── THE DATA
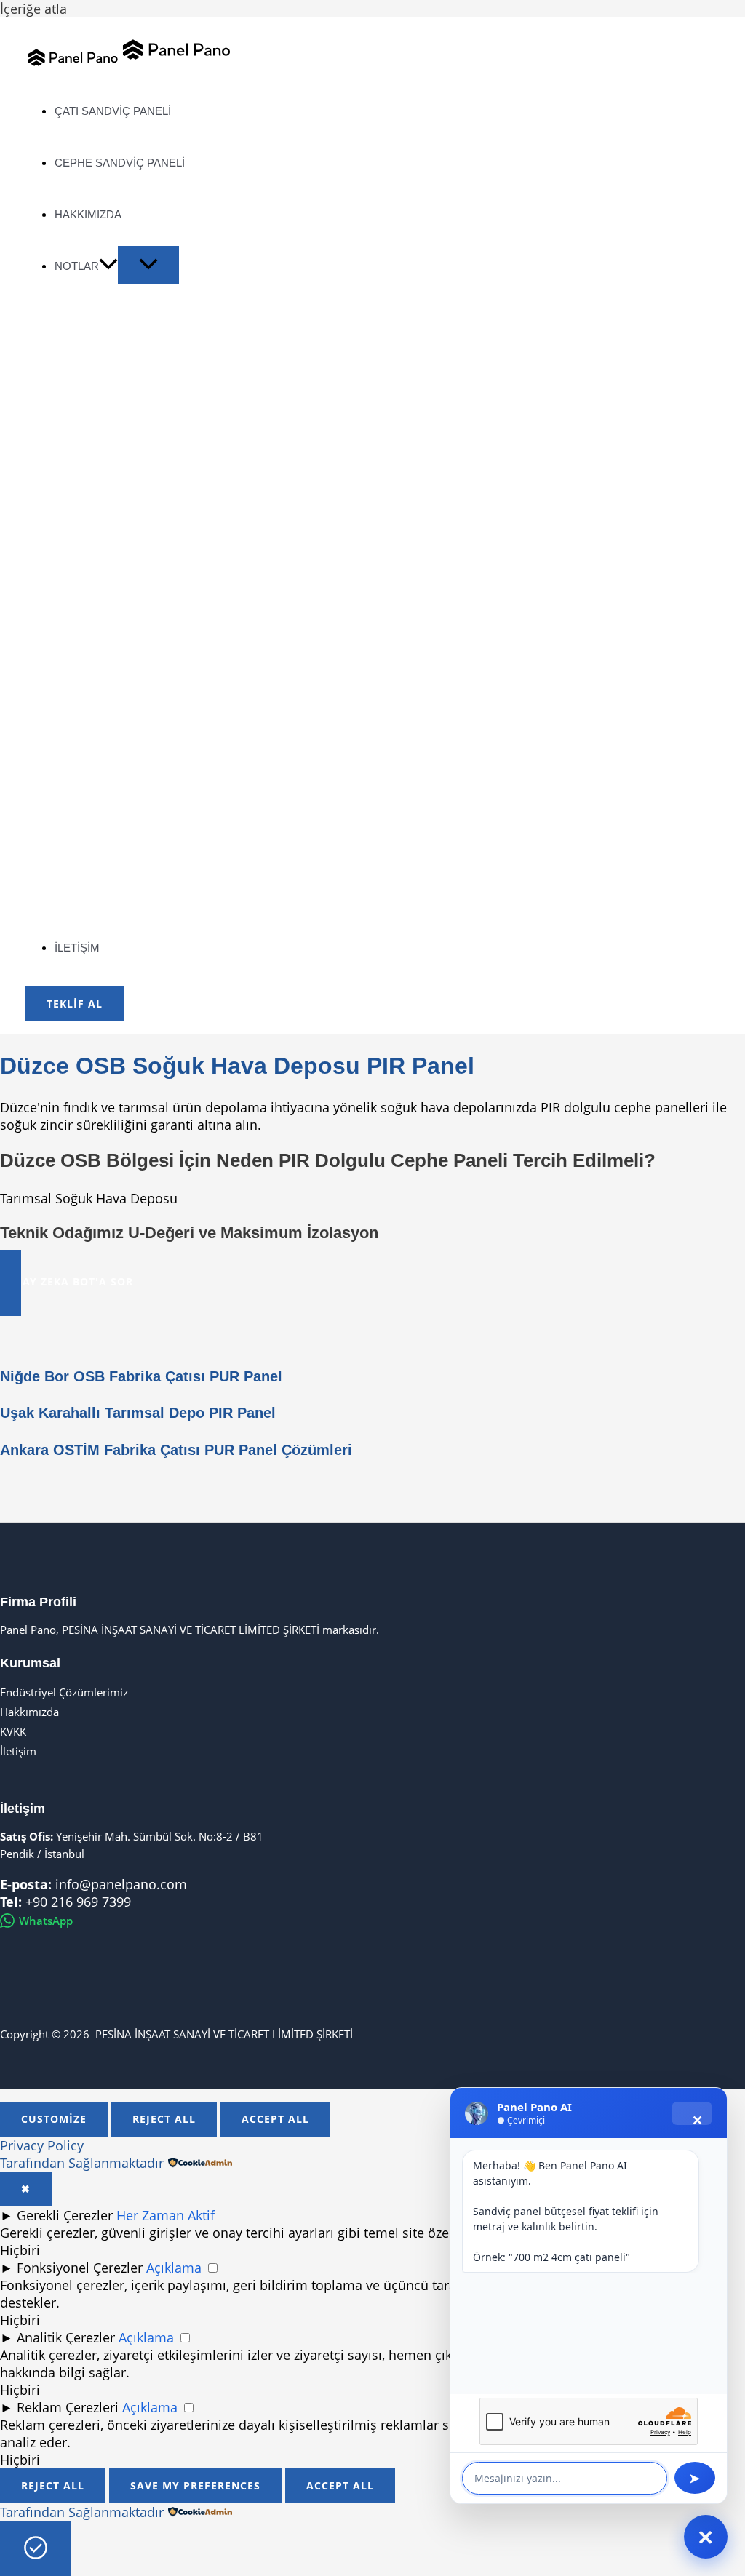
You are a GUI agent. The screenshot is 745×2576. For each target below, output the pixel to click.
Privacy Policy (42, 2145)
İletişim (18, 1751)
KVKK (13, 1731)
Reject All (164, 2119)
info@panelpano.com (121, 1884)
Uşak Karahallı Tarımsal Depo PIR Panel (138, 1413)
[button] (108, 266)
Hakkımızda (29, 1711)
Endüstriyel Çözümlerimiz (64, 1692)
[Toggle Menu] (148, 265)
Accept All (275, 2119)
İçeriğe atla (33, 8)
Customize (54, 2119)
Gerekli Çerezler (65, 2215)
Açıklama (174, 2267)
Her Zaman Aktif (165, 2215)
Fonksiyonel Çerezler (80, 2267)
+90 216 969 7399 (78, 1901)
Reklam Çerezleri (68, 2407)
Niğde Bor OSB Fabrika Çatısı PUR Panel (141, 1376)
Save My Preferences (195, 2485)
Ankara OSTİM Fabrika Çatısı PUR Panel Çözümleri (176, 1450)
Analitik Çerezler (66, 2337)
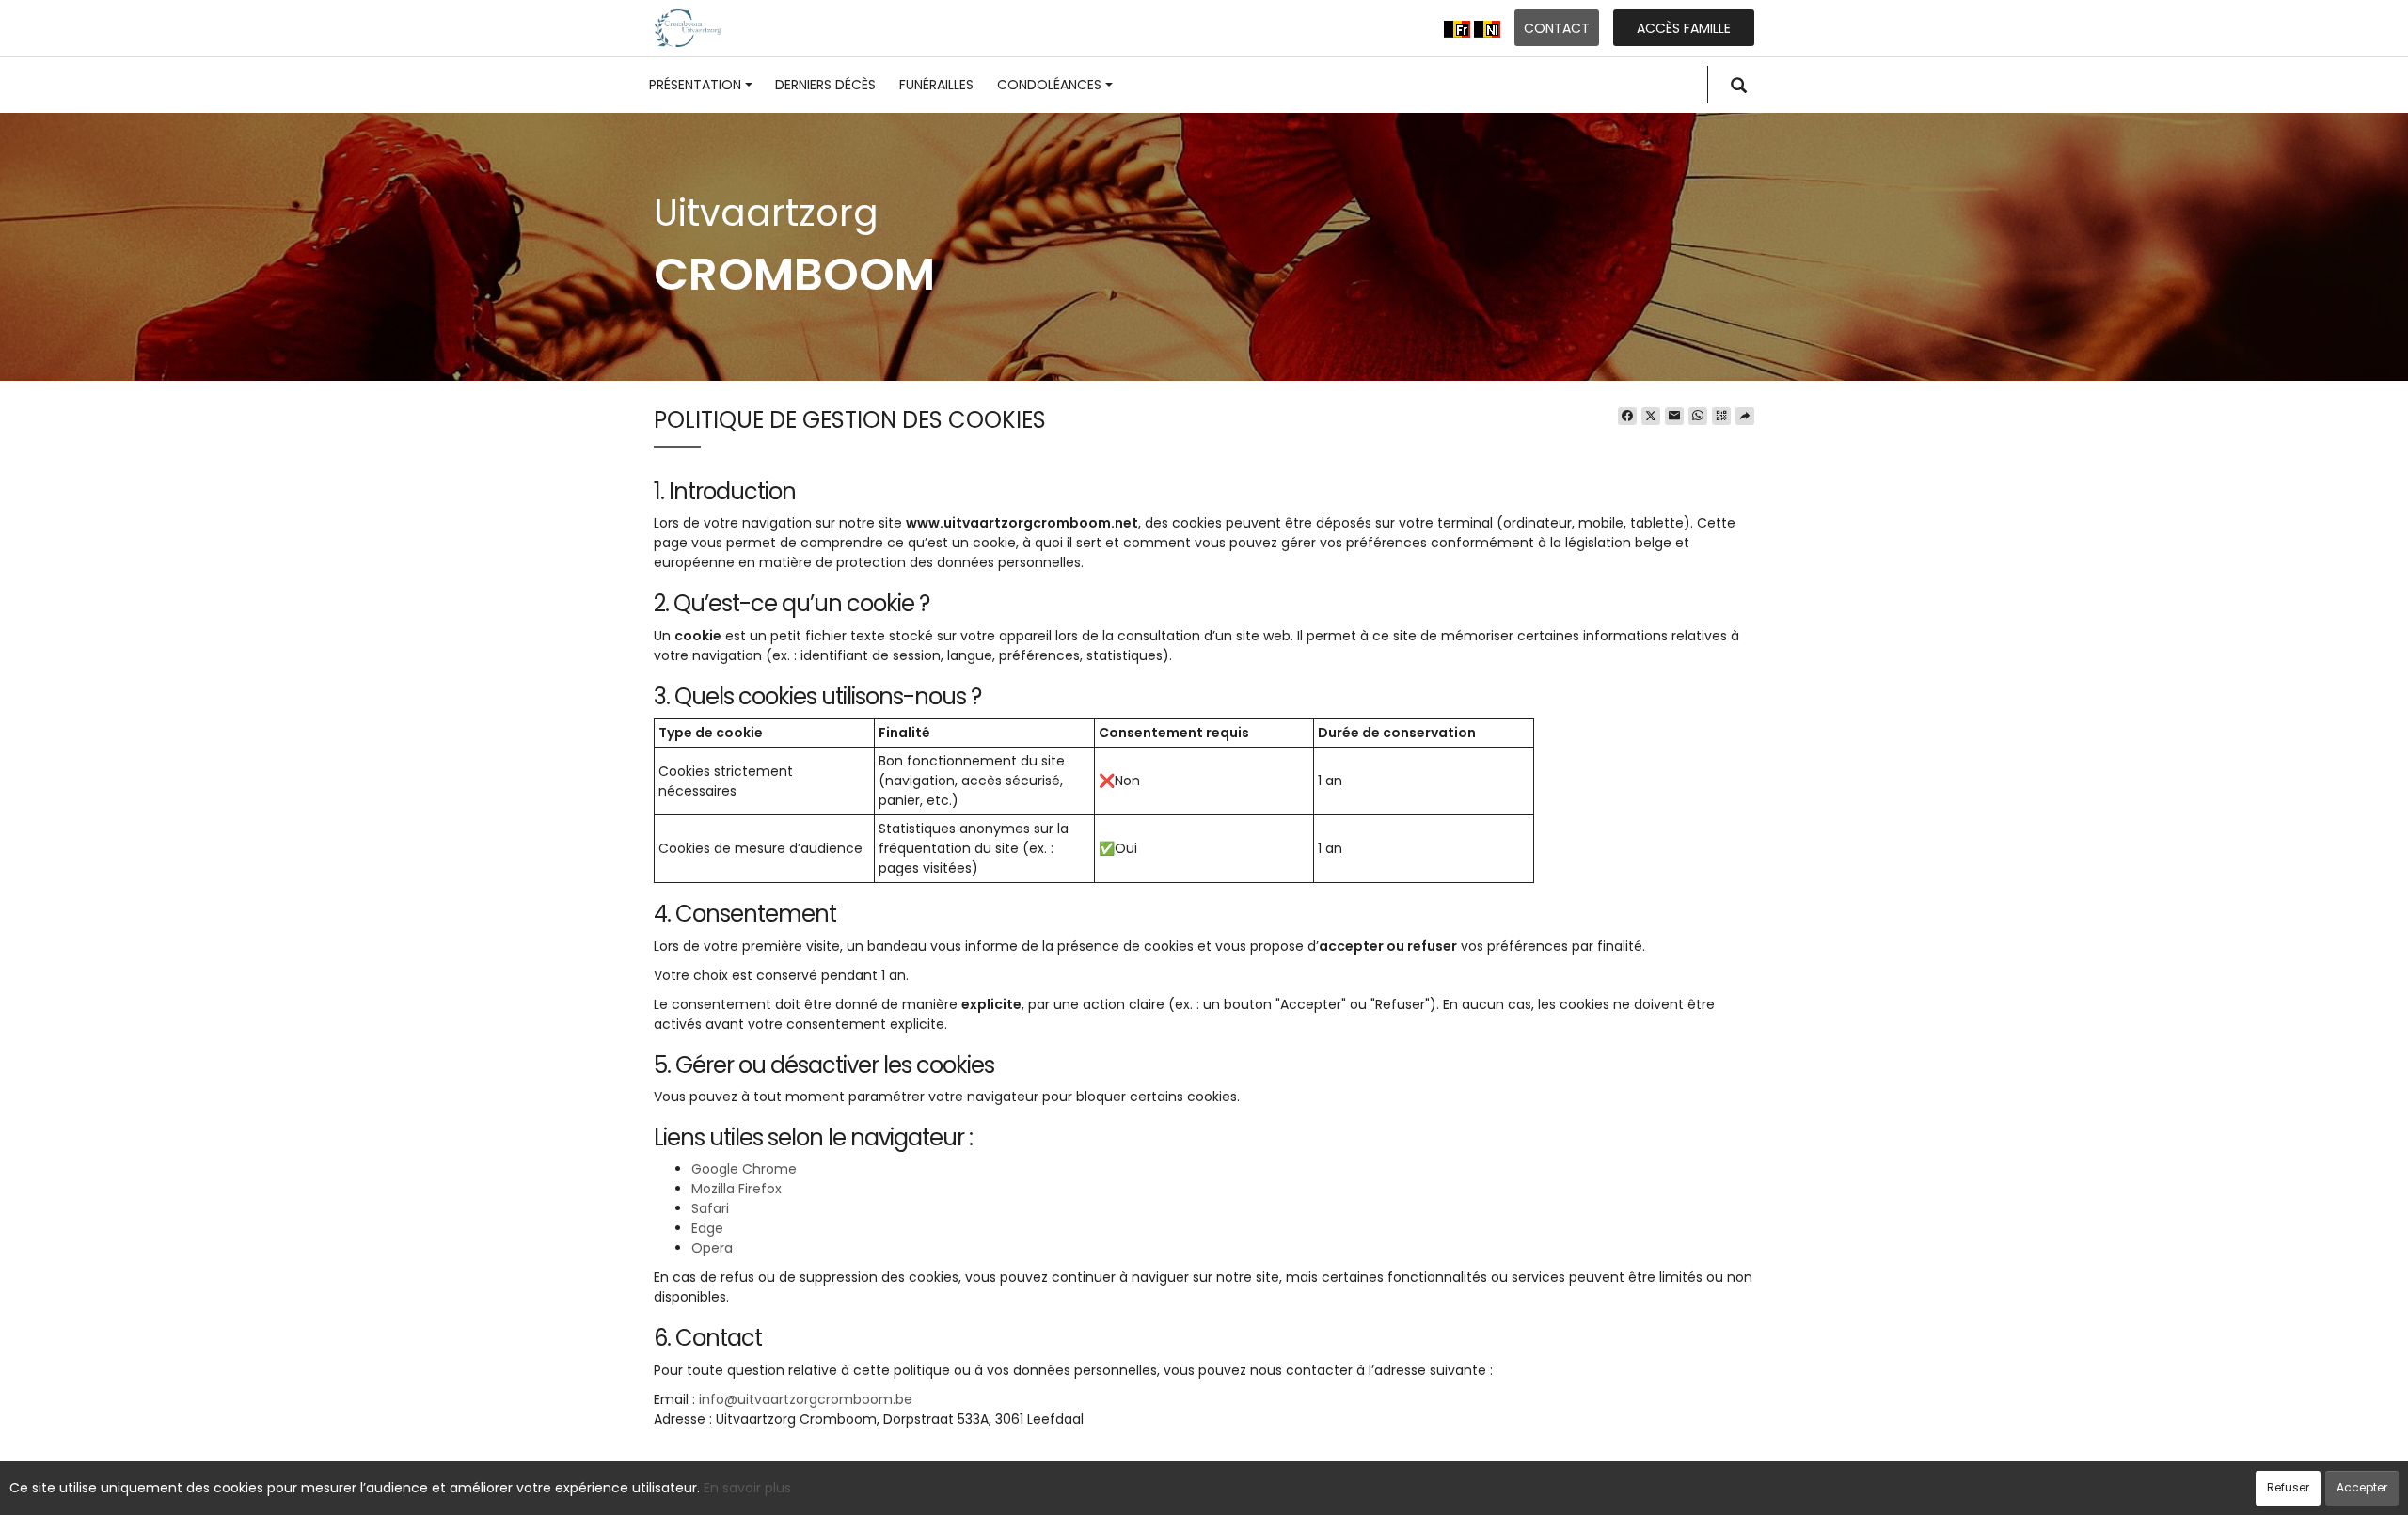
────
__TASK OBJECTIVE__. Transcribe the records above exactly, leaving out every picture.

__RESULT OF THIS TASK__.
You are a GUI agent. The screenshot is 745×2576. For each target below, output the pixel to click.
Privacy Policy (42, 2145)
İletişim (18, 1751)
KVKK (13, 1731)
Reject All (164, 2119)
info@panelpano.com (121, 1884)
Uşak Karahallı Tarımsal Depo PIR Panel (138, 1413)
[button] (108, 266)
Hakkımızda (29, 1711)
Endüstriyel Çözümlerimiz (64, 1692)
[Toggle Menu] (148, 265)
Accept All (275, 2119)
İçeriğe atla (33, 8)
Customize (54, 2119)
Gerekli Çerezler (65, 2215)
Açıklama (174, 2267)
Her Zaman Aktif (165, 2215)
Fonksiyonel Çerezler (80, 2267)
+90 216 969 7399 (78, 1901)
Reklam Çerezleri (68, 2407)
Niğde Bor OSB Fabrika Çatısı PUR Panel (141, 1376)
Save My Preferences (195, 2485)
Ankara OSTİM Fabrika Çatısı PUR Panel Çözümleri (176, 1450)
Analitik Çerezler (66, 2337)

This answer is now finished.